Dataset records:
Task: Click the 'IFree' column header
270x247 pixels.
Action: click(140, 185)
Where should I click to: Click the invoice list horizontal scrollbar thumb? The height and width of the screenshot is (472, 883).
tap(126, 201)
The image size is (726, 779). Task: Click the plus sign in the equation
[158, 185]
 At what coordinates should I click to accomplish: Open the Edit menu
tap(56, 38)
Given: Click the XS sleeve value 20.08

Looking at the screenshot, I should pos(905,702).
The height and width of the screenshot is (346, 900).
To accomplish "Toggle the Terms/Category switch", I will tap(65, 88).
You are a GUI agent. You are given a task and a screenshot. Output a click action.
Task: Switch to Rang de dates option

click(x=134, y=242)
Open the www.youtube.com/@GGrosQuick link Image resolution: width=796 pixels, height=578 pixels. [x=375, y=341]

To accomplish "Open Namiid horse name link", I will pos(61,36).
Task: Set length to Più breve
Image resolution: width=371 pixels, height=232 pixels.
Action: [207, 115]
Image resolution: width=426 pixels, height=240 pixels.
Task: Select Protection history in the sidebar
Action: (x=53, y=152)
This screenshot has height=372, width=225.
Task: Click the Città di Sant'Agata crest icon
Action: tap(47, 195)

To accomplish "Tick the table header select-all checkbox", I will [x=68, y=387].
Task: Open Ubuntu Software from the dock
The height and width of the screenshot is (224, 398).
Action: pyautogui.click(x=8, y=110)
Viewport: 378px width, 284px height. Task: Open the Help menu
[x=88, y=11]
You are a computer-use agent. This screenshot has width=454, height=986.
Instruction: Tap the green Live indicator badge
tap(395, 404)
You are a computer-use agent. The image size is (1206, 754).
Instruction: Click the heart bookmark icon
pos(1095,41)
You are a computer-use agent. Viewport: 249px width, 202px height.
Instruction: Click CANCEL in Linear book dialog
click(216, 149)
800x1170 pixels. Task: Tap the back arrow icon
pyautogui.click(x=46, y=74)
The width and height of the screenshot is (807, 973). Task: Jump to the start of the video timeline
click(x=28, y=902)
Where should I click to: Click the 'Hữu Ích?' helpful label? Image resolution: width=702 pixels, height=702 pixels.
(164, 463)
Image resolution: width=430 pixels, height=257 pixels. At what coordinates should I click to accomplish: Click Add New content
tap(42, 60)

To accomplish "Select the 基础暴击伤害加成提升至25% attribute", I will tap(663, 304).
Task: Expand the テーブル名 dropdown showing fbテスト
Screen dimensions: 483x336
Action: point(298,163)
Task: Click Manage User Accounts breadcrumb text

## GOAL OF THE EXERCISE:
The expected result is every line above containing the string "agent".

## SOLUTION TO THIS EXERCISE:
You are a GUI agent. You are given a task and a screenshot. Output a click action.
You are a computer-use agent. This screenshot has width=454, height=986.
You are a computer-use agent. The image size is (1206, 754).
You are a computer-use agent. Viewport: 249px width, 202px height.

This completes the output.